Establishing a large EST library from upland cotton not only is the most efficient approach for gene discovery but also provides a critical resource for molecular marker development. Compared with all SSRs developed earlier and available in CMD, our EST resource identified 670 new perfect microsatellites having length >12 bp. The results suggest that trinucleotide repeats and the AT/TA motif are very common in coding sequences involved in flower development. It is possible that these trinucleotide motifs reside in the coding region and suppress frameshift mutations. AT repeats have been found in the untranslated regions of many species [42]–[44]. The differences in motifs may imply that different transcriptomes function as factors regulating gene expression, which could then lead to different expression characteristics of A- and D-subgenomes in tetraploid genomes. As the EST-SSR markers were derived from coding regions of DNA, they were more conserved and had a higher rate of transferability and polymorphism than genomic SSR markers [45]. In our study, the majority of the 23 EST-SSRs from upland cotton were highly transferable across cotton-related species. The transferability rate of these markers was high, suggesting that they can be used for comparative analysis of genetic diversity.
Materials and Methods
Plant material
Plants of upland cotton CCRI 36 (a short-season cotton) were field-grown during the summer of 2009. For the cDNA library construction, samples of tissues were isolated from shoot apexes (tip of the shoot containing the meristems as well as leaf initials), flower squares, and flowers. In short-season cotton such as CCRI 36, the shoot apical meristems begin to transform into inflorescence meristems when the two true leaves open completely. To study the entire flower development process, after the two true leaves had developed on each plant (15 days after sowing, DAS), shoot apex samples were collected at four different time points at 5-day intervals. Flower square samples were collected from 35 DAS to 55 DAS, also at 5-day intervals. Flower samples (including sepals, petals, stamens, and carpels) were isolated on the day of opening at 60 DAS. Samples for each stage and tissue type were pooled from at least two plants, frozen in liquid nitrogen, and stored at −80°C until further analysis.

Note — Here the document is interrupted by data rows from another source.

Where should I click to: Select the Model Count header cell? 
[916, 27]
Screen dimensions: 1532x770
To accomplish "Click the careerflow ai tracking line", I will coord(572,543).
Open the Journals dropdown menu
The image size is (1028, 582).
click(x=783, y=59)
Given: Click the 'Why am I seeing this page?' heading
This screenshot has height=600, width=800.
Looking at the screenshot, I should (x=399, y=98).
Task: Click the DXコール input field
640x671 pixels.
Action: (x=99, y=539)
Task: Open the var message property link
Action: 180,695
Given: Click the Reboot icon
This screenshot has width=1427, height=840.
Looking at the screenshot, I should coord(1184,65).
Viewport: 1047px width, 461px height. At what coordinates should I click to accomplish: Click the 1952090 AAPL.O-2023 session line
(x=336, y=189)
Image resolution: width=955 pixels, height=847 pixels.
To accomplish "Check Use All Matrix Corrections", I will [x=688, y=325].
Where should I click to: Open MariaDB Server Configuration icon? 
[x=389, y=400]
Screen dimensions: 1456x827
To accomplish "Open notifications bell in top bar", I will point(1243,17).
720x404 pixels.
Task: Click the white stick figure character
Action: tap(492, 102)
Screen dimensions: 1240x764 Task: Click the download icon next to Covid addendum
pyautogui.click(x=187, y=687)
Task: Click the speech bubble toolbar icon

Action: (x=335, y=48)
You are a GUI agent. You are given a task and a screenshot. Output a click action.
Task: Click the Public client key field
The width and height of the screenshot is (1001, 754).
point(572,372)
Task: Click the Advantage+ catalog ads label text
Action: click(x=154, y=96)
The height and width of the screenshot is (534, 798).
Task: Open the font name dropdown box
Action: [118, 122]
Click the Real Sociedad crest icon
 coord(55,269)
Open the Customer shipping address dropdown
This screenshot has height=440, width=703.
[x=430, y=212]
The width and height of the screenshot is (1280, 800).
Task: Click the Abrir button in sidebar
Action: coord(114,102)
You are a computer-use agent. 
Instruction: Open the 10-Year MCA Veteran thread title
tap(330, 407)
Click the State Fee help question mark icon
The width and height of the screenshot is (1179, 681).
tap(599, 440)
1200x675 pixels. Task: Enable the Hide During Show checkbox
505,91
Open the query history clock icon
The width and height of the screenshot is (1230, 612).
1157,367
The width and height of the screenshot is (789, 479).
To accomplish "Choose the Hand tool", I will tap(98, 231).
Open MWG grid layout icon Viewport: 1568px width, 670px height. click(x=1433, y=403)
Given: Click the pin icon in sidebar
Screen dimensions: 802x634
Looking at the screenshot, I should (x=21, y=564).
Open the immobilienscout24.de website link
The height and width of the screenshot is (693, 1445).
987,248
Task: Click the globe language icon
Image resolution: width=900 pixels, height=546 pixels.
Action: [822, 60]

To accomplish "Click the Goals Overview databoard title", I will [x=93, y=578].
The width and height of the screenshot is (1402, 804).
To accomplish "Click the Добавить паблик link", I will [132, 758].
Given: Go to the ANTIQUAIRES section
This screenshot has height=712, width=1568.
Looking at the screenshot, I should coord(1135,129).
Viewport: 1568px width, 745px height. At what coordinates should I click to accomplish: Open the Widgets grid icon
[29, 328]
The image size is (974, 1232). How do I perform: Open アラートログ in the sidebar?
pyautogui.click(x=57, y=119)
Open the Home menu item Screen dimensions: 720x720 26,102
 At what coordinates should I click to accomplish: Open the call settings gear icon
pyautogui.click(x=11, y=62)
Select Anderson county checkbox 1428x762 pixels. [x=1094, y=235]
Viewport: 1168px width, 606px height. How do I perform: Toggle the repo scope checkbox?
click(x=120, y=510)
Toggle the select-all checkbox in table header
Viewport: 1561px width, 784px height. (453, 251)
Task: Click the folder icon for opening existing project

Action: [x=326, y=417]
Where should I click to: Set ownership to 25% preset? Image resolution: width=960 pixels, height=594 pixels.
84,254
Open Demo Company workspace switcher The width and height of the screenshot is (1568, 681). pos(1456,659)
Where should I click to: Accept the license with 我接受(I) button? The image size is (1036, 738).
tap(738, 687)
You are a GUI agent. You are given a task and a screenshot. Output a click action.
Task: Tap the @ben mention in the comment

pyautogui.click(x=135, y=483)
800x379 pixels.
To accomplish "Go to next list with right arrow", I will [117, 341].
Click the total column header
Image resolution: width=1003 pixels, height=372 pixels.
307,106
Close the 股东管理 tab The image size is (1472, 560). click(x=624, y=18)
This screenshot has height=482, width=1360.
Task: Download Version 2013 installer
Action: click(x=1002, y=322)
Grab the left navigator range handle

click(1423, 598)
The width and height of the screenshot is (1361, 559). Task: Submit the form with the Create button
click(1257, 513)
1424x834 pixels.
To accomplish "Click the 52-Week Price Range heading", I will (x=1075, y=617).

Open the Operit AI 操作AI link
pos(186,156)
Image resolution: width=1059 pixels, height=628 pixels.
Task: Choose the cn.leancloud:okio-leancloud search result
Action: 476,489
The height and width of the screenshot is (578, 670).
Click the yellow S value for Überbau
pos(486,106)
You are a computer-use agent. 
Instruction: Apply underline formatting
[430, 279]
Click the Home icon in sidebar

RNA extraction and cDNA library construction
Total RNA was extracted using a modified cetyltrimethyl ammonium bromide method, precipitated with diethyl pyrocarbonate water, and stored at −80°C. Equal amounts of total RNA from shoot apical meristems, squares, and flowers were mixed, and the RNA mixture was used to construct a full-length enriched cDNA library. The mRNA was isolated from total RNA with an Oligotex mRNA kit (Qiagen, Cat. No. 70022). With the material, a normalized and full-length cDNA library was prepared using the Creator SMART cDNA library construction kit (Clontech) and the TRIMMER-DIRECT cDNA Normalization kit (Evrogen) according to the manufacturers' protocols [46]. First-strand cDNA was synthesized using Superscript II reverse transcriptase in reactions containing SMART IV oligonucleotides (5′–AAGCAGTGGTATCAACGCAGAGTGGCCATTACGGCCGGG–3′) and CDS-3M adaptor (5′–AAGCAGTGGTATCAACGCAGAGTGGCCGAGGCGGCC(T)20VN–3′, where N = A, C, G or T; V = A, G or C). Double-stranded cDNA was amplified with long-distance PCR in a 100-µl reaction containing 10 µl 10×BD Advantage 2 PCR buffer, 2 µl dNTP mix (10 mM of each dNTP), 2 µl first-strand cDNA, 4 µl 5′ PCR primer (12 µM, 5′–AAGCAGTGGTATCAACGCAGAGT–3′), 2 µl 50×BD Advantage 2 polymerase mix, and 80 µl deionized water. The cycling parameters were 18 cycles of 95°C for 7 sec, 66°C for 20 sec, and 72°C for 4 min. The cDNA was analyzed using agarose gel electrophoresis and digested with duplex-specific nuclease followed by PCR. The conditions for the two-step amplification of the normalized cDNA were 15 cycles of 95°C for 7 sec, 66°C for 20 sec, and 72°C for 4 min for the first step. The second amplification was performed with 12 cycles of the same conditions. The normalized and amplified cDNA was digested with proteinase K and SfiI, size-fractionated with Chroma SPIN-400 columns, and analyzed with agarose gel electrophoresis. The size-fractionated cDNA was ligated into the plasmid vector pDNR-LIB and incubated at 16°C for 16 h. Electro-transformed Escherichia coli cells (DH10B) were spread on LB plates containing chloramphenicol (final concentration of 30 µg/ml). The plates were incubated at 37°C overnight, and colonies were picked and grown in 384-well plates at 37°C for 16–20 h and stored at −80°C.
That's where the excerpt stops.